# Objective
Arrange the lines of the material below as a numbered list, omitting any blank lines.

# Material provided
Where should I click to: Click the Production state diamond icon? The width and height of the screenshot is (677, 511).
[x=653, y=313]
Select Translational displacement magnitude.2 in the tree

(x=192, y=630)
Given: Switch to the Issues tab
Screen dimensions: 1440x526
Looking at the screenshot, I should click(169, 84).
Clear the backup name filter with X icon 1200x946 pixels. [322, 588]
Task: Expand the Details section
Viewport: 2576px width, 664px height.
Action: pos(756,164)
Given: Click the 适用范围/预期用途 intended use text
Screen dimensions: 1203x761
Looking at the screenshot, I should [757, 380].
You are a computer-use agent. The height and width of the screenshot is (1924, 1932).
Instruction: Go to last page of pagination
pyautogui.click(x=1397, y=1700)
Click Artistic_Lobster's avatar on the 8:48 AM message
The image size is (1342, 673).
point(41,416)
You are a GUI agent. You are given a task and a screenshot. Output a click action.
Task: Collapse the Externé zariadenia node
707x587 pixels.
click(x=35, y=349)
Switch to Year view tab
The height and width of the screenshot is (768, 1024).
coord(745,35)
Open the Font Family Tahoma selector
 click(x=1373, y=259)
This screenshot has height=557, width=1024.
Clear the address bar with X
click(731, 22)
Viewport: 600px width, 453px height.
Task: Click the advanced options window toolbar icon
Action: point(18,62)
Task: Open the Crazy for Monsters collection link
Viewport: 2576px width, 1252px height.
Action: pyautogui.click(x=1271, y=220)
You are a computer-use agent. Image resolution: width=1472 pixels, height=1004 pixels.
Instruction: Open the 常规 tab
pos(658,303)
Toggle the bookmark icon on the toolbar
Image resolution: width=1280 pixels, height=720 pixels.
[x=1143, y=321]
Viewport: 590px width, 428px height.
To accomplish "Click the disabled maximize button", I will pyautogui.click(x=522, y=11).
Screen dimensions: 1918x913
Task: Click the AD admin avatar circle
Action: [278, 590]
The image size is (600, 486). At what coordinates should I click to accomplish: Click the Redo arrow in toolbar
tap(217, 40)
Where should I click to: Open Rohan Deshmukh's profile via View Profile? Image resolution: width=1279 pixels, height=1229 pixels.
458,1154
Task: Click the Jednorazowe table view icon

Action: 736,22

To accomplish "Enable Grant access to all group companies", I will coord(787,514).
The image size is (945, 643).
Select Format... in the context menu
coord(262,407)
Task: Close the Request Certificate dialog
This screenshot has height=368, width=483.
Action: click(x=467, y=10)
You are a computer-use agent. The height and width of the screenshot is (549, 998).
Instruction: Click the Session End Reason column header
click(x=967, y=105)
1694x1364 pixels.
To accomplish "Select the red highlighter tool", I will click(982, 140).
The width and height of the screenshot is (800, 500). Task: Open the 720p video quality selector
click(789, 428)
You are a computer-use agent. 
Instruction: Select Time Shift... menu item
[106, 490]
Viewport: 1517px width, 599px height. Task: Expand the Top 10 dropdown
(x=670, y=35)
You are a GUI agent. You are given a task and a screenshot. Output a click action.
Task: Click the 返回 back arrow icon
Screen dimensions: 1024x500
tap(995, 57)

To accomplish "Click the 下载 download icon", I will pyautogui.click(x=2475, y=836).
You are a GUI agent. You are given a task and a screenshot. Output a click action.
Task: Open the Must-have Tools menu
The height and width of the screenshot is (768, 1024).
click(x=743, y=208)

# Answer to this problem
1. Where should I click to: Click the Production state diamond icon? The width and height of the screenshot is (677, 511).
2. [x=653, y=313]
3. Select Translational displacement magnitude.2 in the tree
4. (x=192, y=630)
5. Given: Switch to the Issues tab
6. Screen dimensions: 1440x526
7. Looking at the screenshot, I should click(169, 84).
8. Clear the backup name filter with X icon 1200x946 pixels. [322, 588]
9. Task: Expand the Details section
10. Viewport: 2576px width, 664px height.
11. Action: pos(756,164)
12. Given: Click the 适用范围/预期用途 intended use text
13. Screen dimensions: 1203x761
14. Looking at the screenshot, I should [757, 380].
15. You are a computer-use agent. The height and width of the screenshot is (1924, 1932).
16. Instruction: Go to last page of pagination
17. pyautogui.click(x=1397, y=1700)
18. Click Artistic_Lobster's avatar on the 8:48 AM message
19. The image size is (1342, 673).
20. point(41,416)
21. You are a GUI agent. You are given a task and a screenshot. Output a click action.
22. Task: Collapse the Externé zariadenia node
23. 707x587 pixels.
24. click(x=35, y=349)
25. Switch to Year view tab
26. The height and width of the screenshot is (768, 1024).
27. coord(745,35)
28. Open the Font Family Tahoma selector
29.  click(x=1373, y=259)
30. This screenshot has height=557, width=1024.
31. Clear the address bar with X
32. click(731, 22)
33. Viewport: 600px width, 453px height.
34. Task: Click the advanced options window toolbar icon
35. Action: point(18,62)
36. Task: Open the Crazy for Monsters collection link
37. Viewport: 2576px width, 1252px height.
38. Action: pyautogui.click(x=1271, y=220)
39. You are a computer-use agent. Image resolution: width=1472 pixels, height=1004 pixels.
40. Instruction: Open the 常规 tab
41. pos(658,303)
42. Toggle the bookmark icon on the toolbar
43. Image resolution: width=1280 pixels, height=720 pixels.
44. [x=1143, y=321]
45. Viewport: 590px width, 428px height.
46. To accomplish "Click the disabled maximize button", I will pyautogui.click(x=522, y=11).
47. Screen dimensions: 1918x913
48. Task: Click the AD admin avatar circle
49. Action: [278, 590]
50. The image size is (600, 486). At what coordinates should I click to accomplish: Click the Redo arrow in toolbar
51. tap(217, 40)
52. Where should I click to: Open Rohan Deshmukh's profile via View Profile? Image resolution: width=1279 pixels, height=1229 pixels.
53. 458,1154
54. Task: Click the Jednorazowe table view icon
55. Action: 736,22
56. To accomplish "Enable Grant access to all group companies", I will coord(787,514).
57. The image size is (945, 643).
58. Select Format... in the context menu
59. coord(262,407)
60. Task: Close the Request Certificate dialog
61. This screenshot has height=368, width=483.
62. Action: click(x=467, y=10)
63. You are a computer-use agent. The height and width of the screenshot is (549, 998).
64. Instruction: Click the Session End Reason column header
65. click(x=967, y=105)
66. 1694x1364 pixels.
67. To accomplish "Select the red highlighter tool", I will click(982, 140).
68. The width and height of the screenshot is (800, 500). Task: Open the 720p video quality selector
69. click(789, 428)
70. You are a computer-use agent. 
71. Instruction: Select Time Shift... menu item
72. [106, 490]
73. Viewport: 1517px width, 599px height. Task: Expand the Top 10 dropdown
74. (x=670, y=35)
75. You are a GUI agent. You are given a task and a screenshot. Output a click action.
76. Task: Click the 返回 back arrow icon
77. Screen dimensions: 1024x500
78. tap(995, 57)
79. To accomplish "Click the 下载 download icon", I will pyautogui.click(x=2475, y=836).
80. You are a GUI agent. You are given a task and a screenshot. Output a click action.
81. Task: Open the Must-have Tools menu
82. The height and width of the screenshot is (768, 1024).
83. click(x=743, y=208)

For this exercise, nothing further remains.